Звонким, чистым голосом Маргарет отвечала:
— Это ты придумал, потому что меня боишься.
В первый раз с тех пор, как Маргарет вернулась в комнату, Диксон поднял на нее глаза. Маргарет сидела на кушетке с ногами, обняв колени; выражение лица было внимательное. Посмотреть со стороны, так подумаешь, будто Маргарет дискутирует на тему, ей интересную, в которой она вдобавок хорошо подкована. Диксон заметил, что нынче она совсем чуть-чуть подкрасилась, не как обычно.
— После вчерашнего не боюсь, — возразил Диксон. Фраза опять вырвалась сама собой, он ее не хотел.
— О чем ты?
— Не бери в голову. И перестань спорить. Все же ясно как день.
— Только не для меня. Джеймс, я тебя совсем не понимаю.
— Нет, понимаешь. — Он снова сел с ней рядом. — Пойдем сегодня в кино, а? Ты ведь можешь отказаться от театра. Кэрол не обидится, я знаю.
— Я в театр и не собиралась.
— Тем лучше.
Он взял ее руку; она не шевельнулась.
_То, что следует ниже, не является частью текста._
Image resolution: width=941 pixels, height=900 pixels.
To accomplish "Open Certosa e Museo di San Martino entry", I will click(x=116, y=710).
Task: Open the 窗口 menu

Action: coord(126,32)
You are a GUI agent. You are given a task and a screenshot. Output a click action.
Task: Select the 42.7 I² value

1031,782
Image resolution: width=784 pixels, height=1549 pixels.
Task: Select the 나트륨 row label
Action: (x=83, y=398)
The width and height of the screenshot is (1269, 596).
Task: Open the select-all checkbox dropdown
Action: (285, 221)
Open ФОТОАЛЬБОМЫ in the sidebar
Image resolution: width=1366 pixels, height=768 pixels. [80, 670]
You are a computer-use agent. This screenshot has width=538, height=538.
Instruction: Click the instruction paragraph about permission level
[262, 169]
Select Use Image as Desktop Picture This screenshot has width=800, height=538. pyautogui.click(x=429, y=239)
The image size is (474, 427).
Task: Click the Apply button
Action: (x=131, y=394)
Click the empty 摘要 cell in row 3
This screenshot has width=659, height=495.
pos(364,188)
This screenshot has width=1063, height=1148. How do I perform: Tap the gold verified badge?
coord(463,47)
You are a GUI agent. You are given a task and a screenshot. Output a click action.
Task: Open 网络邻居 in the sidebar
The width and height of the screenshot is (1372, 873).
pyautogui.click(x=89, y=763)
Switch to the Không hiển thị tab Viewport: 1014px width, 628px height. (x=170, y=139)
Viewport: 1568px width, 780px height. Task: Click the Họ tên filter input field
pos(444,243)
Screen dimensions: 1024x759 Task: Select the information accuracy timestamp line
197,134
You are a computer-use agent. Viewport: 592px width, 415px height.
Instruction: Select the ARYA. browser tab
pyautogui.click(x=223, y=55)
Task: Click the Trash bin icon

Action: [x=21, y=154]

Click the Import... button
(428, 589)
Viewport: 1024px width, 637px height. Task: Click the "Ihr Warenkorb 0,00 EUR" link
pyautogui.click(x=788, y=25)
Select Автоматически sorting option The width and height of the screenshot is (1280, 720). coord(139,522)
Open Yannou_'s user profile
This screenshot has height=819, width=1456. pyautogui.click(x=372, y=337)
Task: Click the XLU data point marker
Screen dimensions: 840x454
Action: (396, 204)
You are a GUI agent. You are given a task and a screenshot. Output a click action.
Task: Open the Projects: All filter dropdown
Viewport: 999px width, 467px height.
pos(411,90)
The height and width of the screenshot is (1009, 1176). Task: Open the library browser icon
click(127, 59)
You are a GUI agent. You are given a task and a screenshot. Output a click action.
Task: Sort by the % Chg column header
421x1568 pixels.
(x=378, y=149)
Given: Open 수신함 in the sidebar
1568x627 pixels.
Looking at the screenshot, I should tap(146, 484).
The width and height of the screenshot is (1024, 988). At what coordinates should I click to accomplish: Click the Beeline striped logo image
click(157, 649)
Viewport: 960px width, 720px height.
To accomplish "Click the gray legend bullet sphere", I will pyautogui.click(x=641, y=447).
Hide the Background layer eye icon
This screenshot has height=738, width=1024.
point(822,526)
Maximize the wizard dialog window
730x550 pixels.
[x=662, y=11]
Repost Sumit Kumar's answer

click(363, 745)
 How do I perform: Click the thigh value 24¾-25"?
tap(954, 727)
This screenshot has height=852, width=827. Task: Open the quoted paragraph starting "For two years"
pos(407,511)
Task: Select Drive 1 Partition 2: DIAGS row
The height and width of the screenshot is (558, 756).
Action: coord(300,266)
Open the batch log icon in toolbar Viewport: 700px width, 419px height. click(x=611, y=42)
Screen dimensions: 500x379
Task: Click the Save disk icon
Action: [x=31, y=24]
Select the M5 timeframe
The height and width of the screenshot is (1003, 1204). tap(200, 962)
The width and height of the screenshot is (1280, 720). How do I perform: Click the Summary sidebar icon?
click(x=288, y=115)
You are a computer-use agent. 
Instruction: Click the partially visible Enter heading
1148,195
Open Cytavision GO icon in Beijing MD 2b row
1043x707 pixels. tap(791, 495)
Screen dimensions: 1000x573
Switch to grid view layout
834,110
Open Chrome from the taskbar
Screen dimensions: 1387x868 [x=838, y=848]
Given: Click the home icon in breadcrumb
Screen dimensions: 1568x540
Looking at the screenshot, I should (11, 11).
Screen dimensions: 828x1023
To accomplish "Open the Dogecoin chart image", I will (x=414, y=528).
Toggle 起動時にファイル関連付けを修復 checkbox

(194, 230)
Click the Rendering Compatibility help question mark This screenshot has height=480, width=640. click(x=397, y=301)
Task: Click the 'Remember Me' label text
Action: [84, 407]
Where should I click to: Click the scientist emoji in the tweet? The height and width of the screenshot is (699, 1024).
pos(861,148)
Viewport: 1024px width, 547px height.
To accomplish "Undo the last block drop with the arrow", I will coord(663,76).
Последовала очередная пауза, нарушаемая грохотом шагов вниз по лестнице. Маргарет взглянула на Диксона, сразу отвернулась и сказала довольно сухо:
— Будь по-твоему, пойду с тобой в кино.
— Вот и хорошо. — Диксон радовался завершению мизансцены. — Я к Недди, зарезервировать место в колымаге. Шестеро там легко сядут. А ты давай собирайся.
Они вышли в холл, где Уэлч, в синем саржевом костюме пугающе экстравагантного покроя, изображал любителя искусства перед своим приобретением, дай Бог, не последним. Когда Маргарет со словами: «Я буквально на минуту», — взбежала по лестнице, Диксон припомнил: разговор, каковы бы ни были прочие его характеристики, продемонстрировал искренность обеих сторон, прежде в их отношениях невиданную. А это уже кое-что.
При появлении Диксона рот Уэлча открылся — не иначе для лекции со вступлением вроде: «В детских рисунках, Диксон, мы сталкиваемся», — но Диксон успел первым — завел про то, что Маргарет, если можно, тоже поехала бы в машине. На секунду явилась гримаса святого недоумения, по окончании визита Уэлч кивнул и вместе с Диксоном проследовал к парадной двери, каковую и открыл. Они вышли на крыльцо. Веял легкий ветерок, солнечный свет смягчали полупрозрачные облака. Было заметно прохладнее, чем утром.